**EXERCISE REQUIREMENTS**: Can you write out only the stretch from "This screenshot has height=1000, width=1618." through "(132, 421).", with "Identify" replaced by "Find" and everything else left unchanged?

**RECORDS SUPPLIED**:
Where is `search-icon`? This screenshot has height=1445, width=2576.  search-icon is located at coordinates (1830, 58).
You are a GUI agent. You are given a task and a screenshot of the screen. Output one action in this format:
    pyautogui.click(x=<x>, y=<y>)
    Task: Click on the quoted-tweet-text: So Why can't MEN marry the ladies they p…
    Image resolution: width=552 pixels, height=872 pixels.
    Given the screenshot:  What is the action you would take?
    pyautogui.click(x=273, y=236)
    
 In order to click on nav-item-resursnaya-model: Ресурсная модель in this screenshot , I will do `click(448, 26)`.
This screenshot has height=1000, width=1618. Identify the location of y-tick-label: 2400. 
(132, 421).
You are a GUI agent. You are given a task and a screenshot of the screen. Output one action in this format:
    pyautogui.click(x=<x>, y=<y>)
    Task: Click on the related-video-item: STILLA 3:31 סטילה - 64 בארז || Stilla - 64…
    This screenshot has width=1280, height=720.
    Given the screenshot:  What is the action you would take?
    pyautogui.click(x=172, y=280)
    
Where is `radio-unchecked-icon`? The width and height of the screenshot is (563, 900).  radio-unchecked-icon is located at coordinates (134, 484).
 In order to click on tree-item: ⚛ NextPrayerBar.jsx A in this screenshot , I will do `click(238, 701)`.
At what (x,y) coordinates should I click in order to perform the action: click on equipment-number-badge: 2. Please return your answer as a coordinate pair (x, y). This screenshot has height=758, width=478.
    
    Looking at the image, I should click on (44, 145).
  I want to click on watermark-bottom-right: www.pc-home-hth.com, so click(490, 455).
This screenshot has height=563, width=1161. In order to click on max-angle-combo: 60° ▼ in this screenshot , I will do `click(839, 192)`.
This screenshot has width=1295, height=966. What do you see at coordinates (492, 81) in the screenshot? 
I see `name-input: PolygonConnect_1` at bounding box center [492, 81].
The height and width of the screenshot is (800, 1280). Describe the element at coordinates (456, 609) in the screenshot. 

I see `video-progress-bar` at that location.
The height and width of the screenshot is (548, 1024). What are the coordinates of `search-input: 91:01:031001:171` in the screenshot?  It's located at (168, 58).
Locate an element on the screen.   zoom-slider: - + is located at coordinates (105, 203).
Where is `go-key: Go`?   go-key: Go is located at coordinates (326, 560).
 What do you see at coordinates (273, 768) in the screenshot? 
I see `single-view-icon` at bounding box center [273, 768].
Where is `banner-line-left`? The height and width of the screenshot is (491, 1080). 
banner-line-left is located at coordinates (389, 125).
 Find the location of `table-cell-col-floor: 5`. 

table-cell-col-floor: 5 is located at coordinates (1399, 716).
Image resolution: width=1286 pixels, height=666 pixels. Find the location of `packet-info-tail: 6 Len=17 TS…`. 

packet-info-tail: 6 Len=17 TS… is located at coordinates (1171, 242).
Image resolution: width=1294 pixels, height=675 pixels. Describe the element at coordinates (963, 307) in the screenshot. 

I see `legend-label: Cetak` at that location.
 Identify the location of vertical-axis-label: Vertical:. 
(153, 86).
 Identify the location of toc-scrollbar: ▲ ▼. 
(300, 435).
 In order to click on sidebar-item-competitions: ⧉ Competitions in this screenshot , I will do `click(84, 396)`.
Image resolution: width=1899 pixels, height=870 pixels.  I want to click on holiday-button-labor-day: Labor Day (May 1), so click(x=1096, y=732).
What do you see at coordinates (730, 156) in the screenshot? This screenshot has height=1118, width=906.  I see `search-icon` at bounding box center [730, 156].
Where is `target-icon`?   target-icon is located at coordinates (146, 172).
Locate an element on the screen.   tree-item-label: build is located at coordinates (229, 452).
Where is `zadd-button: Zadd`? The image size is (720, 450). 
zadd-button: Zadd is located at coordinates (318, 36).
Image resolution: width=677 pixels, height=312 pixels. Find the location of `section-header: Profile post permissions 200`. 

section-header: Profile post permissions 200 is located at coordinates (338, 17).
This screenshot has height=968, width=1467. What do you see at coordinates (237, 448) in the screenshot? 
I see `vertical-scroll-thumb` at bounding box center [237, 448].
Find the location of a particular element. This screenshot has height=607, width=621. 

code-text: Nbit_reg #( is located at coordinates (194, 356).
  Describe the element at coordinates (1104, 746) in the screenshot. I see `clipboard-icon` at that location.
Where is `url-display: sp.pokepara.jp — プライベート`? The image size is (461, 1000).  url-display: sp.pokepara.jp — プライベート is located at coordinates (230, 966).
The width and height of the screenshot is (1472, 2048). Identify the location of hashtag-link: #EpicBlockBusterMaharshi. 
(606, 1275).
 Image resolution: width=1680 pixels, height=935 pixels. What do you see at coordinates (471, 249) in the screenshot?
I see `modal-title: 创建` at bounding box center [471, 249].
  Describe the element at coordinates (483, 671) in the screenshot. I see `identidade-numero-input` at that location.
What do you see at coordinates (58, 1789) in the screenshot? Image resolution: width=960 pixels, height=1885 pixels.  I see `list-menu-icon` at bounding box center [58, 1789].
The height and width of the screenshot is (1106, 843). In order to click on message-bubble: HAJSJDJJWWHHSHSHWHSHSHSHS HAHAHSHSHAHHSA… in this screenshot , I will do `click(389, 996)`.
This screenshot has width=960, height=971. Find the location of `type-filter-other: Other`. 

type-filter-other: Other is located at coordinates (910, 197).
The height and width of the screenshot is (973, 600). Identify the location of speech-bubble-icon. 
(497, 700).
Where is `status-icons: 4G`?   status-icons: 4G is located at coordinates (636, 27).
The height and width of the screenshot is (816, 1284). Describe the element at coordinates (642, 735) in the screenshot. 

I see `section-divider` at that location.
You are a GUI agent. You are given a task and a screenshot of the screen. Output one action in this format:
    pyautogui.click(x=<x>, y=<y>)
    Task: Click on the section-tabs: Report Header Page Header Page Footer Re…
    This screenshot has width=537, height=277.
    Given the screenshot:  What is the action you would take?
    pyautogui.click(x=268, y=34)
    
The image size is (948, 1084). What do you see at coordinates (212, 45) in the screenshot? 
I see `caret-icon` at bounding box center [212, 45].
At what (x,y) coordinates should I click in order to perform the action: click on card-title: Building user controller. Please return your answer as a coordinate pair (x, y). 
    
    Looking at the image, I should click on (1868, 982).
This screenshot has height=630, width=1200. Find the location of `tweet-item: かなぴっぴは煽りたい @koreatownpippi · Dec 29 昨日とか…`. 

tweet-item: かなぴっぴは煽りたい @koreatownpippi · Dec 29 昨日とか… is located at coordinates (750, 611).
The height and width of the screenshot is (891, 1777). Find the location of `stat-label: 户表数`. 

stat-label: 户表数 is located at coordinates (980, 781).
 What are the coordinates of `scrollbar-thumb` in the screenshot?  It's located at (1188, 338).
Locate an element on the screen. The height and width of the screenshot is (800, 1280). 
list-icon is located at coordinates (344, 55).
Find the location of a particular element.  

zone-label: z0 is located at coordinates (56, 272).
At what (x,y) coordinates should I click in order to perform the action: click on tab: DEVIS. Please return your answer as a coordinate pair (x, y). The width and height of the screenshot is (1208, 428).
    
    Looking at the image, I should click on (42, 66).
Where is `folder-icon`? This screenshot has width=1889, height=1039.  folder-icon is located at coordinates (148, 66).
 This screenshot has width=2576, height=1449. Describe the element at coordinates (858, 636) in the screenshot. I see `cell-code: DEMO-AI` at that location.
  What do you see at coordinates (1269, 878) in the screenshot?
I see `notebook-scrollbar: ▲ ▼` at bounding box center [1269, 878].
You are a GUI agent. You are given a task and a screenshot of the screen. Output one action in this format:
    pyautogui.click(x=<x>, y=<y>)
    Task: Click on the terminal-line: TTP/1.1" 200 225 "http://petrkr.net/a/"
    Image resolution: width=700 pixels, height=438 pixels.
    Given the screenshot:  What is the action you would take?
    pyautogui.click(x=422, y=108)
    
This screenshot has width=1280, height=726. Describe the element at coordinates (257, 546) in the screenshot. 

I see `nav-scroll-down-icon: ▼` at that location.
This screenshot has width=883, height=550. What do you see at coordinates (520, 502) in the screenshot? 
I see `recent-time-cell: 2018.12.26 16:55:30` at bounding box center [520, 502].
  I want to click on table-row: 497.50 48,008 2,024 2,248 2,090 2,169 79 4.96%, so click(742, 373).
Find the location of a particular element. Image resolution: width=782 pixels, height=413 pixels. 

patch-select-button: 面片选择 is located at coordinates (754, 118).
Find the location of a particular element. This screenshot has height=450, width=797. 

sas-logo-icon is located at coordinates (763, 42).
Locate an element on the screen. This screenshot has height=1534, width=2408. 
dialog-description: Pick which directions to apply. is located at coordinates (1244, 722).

**RESPONSE**:
This screenshot has height=1000, width=1618. Find the location of y-tick-label: 2400. 
(132, 421).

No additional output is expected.